§ **ФРАГМЕНТ ТЕКСТА**
Вскоре после Гражданской войны, когда отец с матерью приехали из Симбирска в Москву, поздно вечером в темном арбатском переулке на них напало пятеро или шестеро молодых уголовников: хотели, видимо, поживиться, у матери сумочку вырвать, а может, что и похуже. Мама рассказывала, что она и оглянуться не успела, как двое из нападавших уже лежали на земле, сбитые ударами отца, третий нарвался на прямой удар в нос, и упал, обливаясь кровью. Тут мать увидела нож в руках одного из нападавших и закричала. Отец обернулся и, отразив руку с ножом, свалил и этого негодяя. И вся банда ударилась в паническое бегство.

И на такое был способен отец.

§ **ИСХОДНЫЕ ДАННЫЕ**
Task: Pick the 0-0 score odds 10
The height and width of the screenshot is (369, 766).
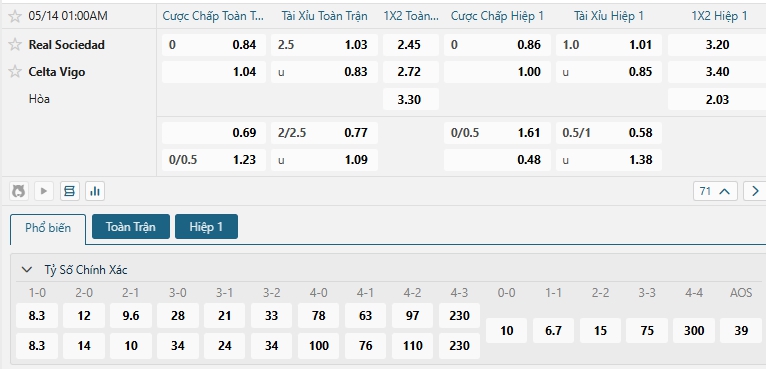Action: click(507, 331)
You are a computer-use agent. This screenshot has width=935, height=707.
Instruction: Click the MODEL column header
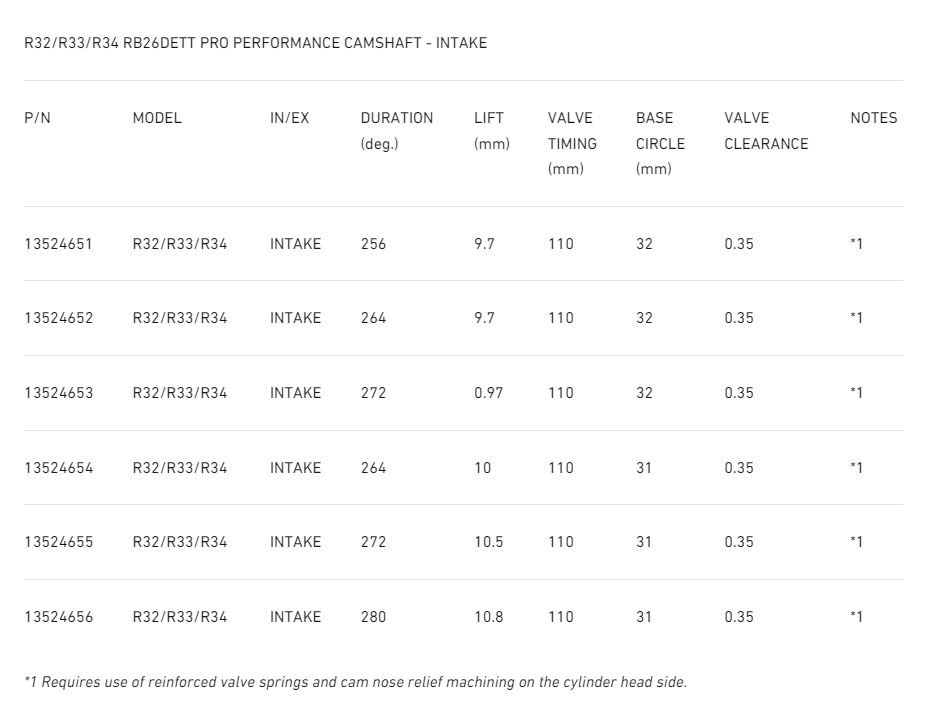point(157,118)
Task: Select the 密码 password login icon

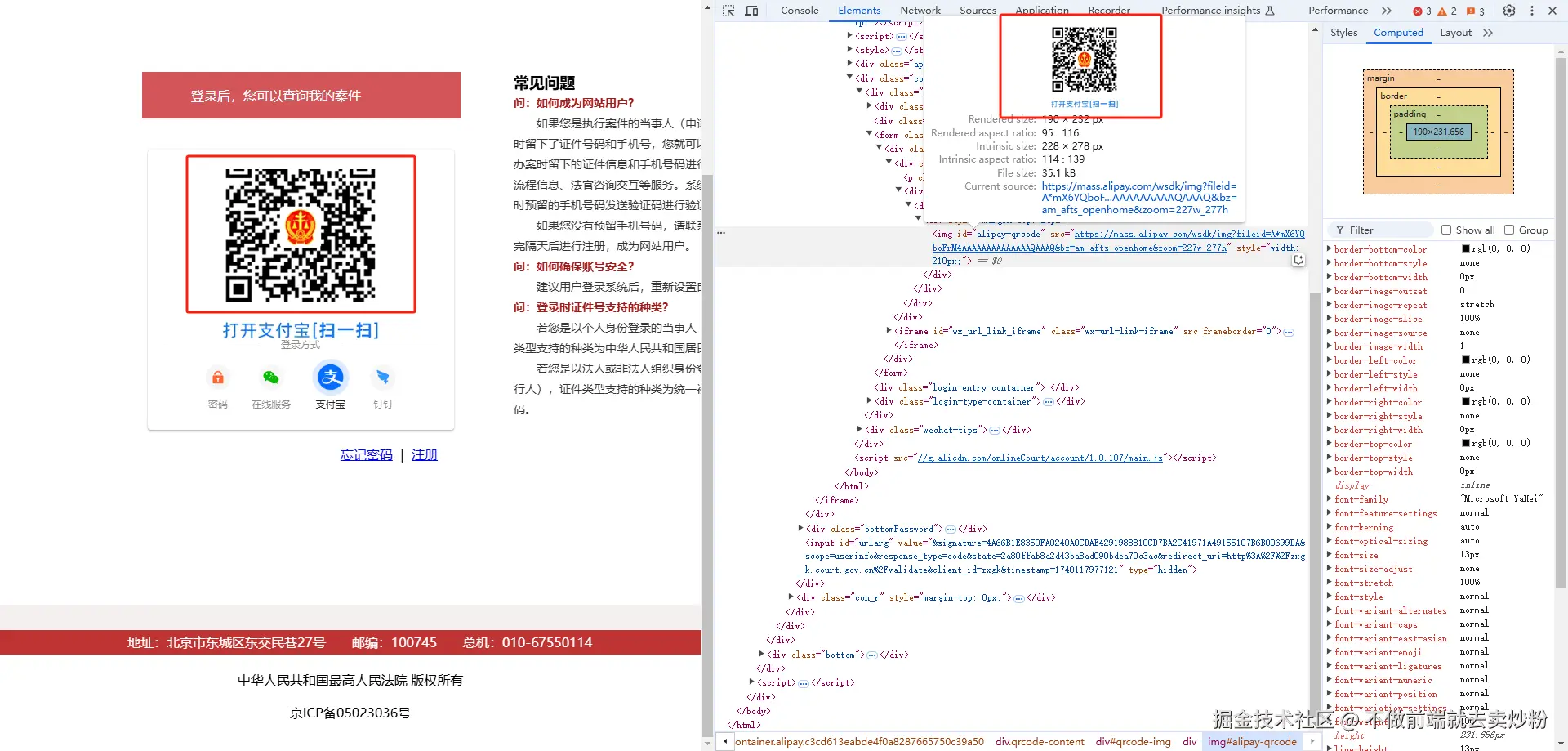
--
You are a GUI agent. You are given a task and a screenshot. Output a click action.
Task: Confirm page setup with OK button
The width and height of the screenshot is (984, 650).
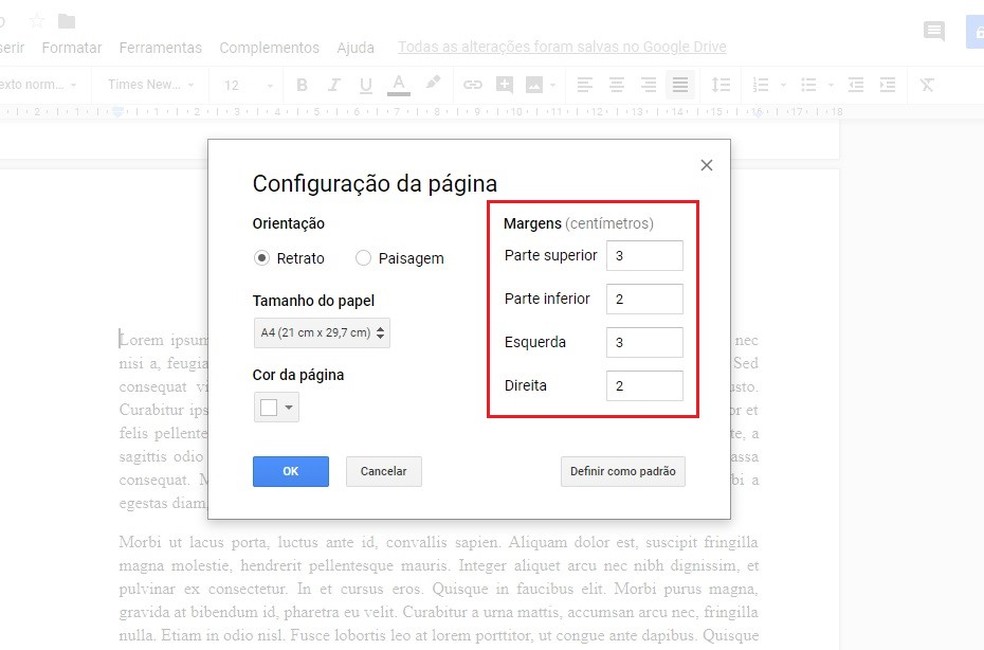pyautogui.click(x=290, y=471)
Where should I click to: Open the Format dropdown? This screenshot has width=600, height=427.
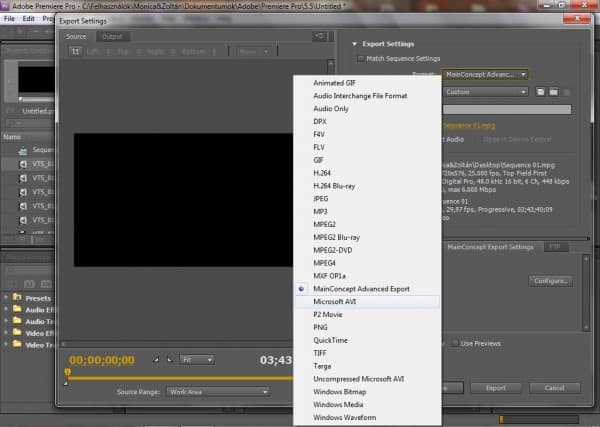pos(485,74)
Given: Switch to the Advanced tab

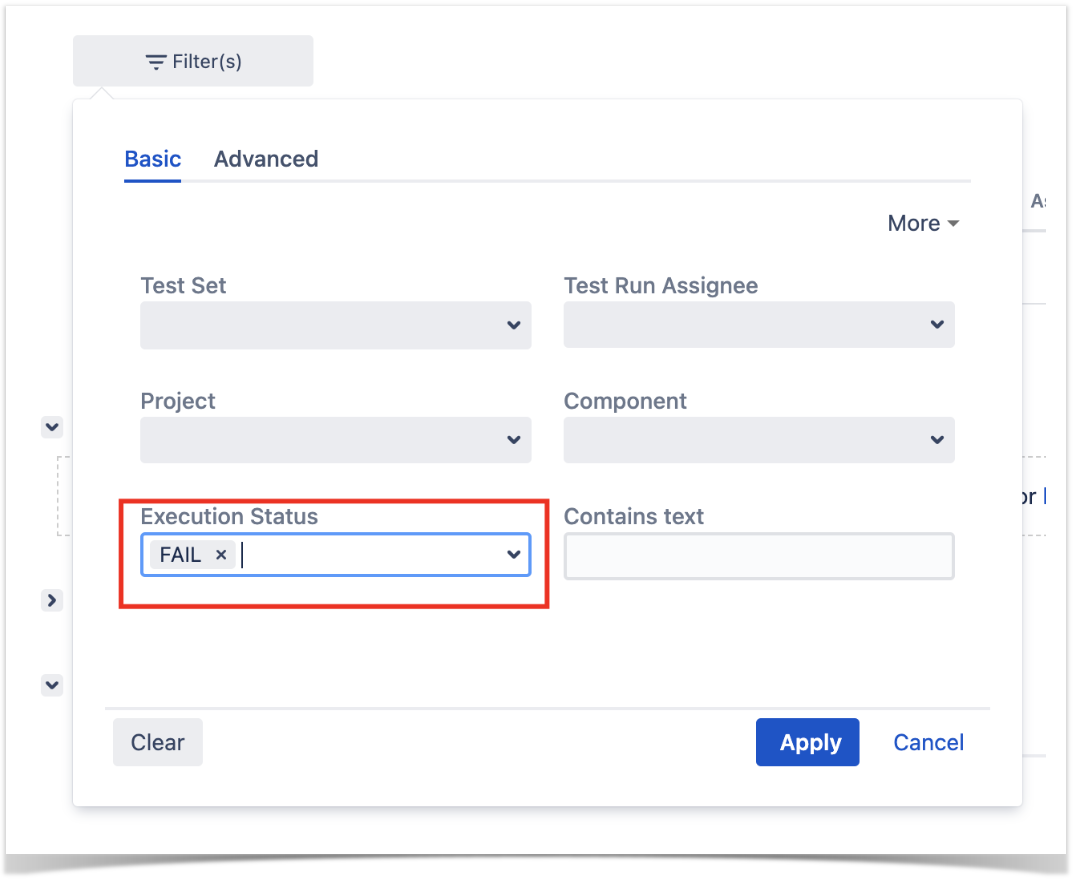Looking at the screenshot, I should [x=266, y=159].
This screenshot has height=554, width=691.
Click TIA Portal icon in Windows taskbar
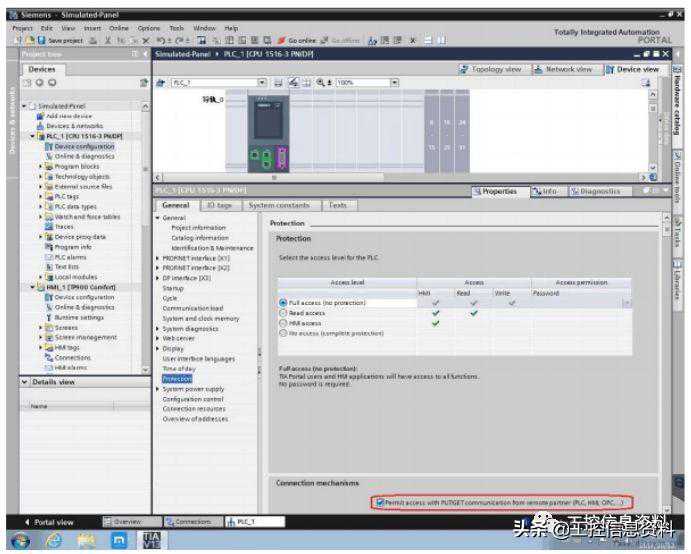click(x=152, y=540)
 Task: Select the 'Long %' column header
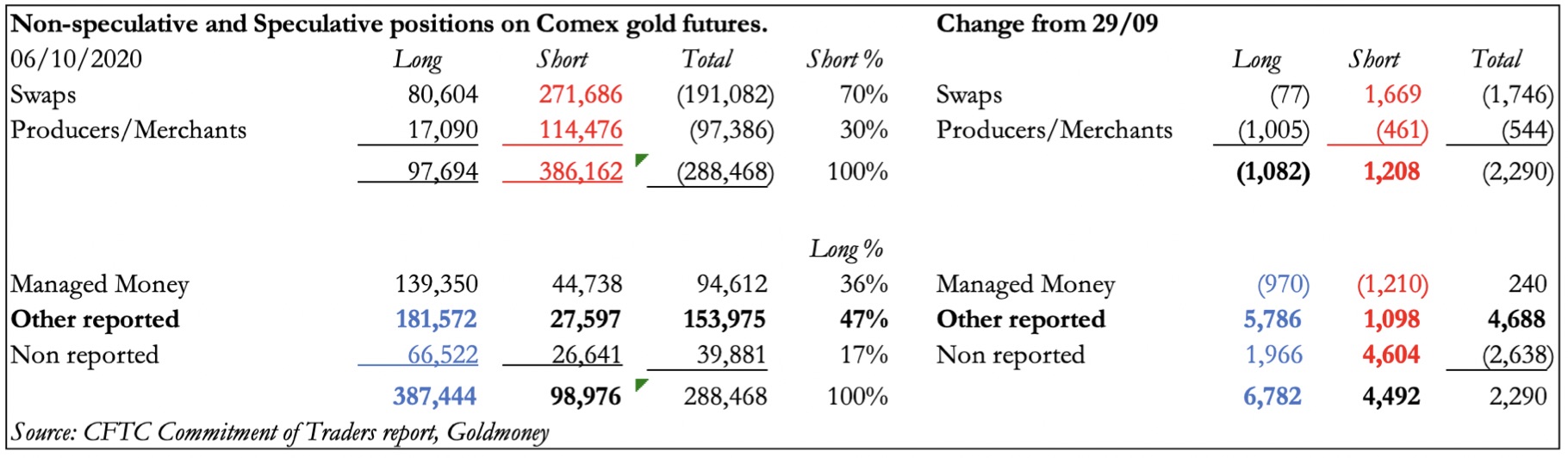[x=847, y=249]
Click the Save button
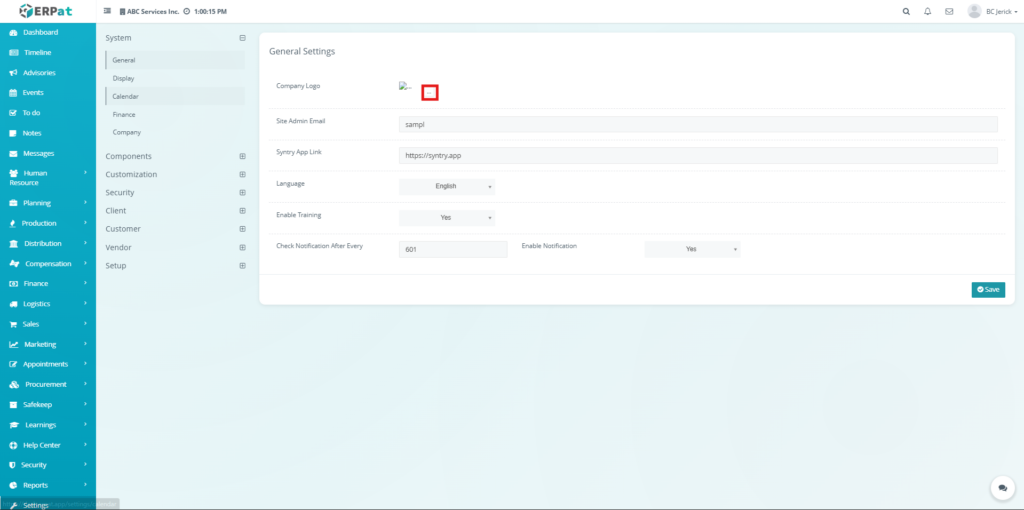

§ **ЗАДАНИЕ**
Перепишите текст об отце от «Вскоре после Гражданской» до «был способен отец.», поменяв «Симбирска» на «Казани».

§ **ОТВЕТ**
Вскоре после Гражданской войны, когда отец с матерью приехали из Казани в Москву, поздно вечером в темном арбатском переулке на них напало пятеро или шестеро молодых уголовников: хотели, видимо, поживиться, у матери сумочку вырвать, а может, что и похуже. Мама рассказывала, что она и оглянуться не успела, как двое из нападавших уже лежали на земле, сбитые ударами отца, третий нарвался на прямой удар в нос, и упал, обливаясь кровью. Тут мать увидела нож в руках одного из нападавших и закричала. Отец обернулся и, отразив руку с ножом, свалил и этого негодяя. И вся банда ударилась в паническое бегство.

И на такое был способен отец.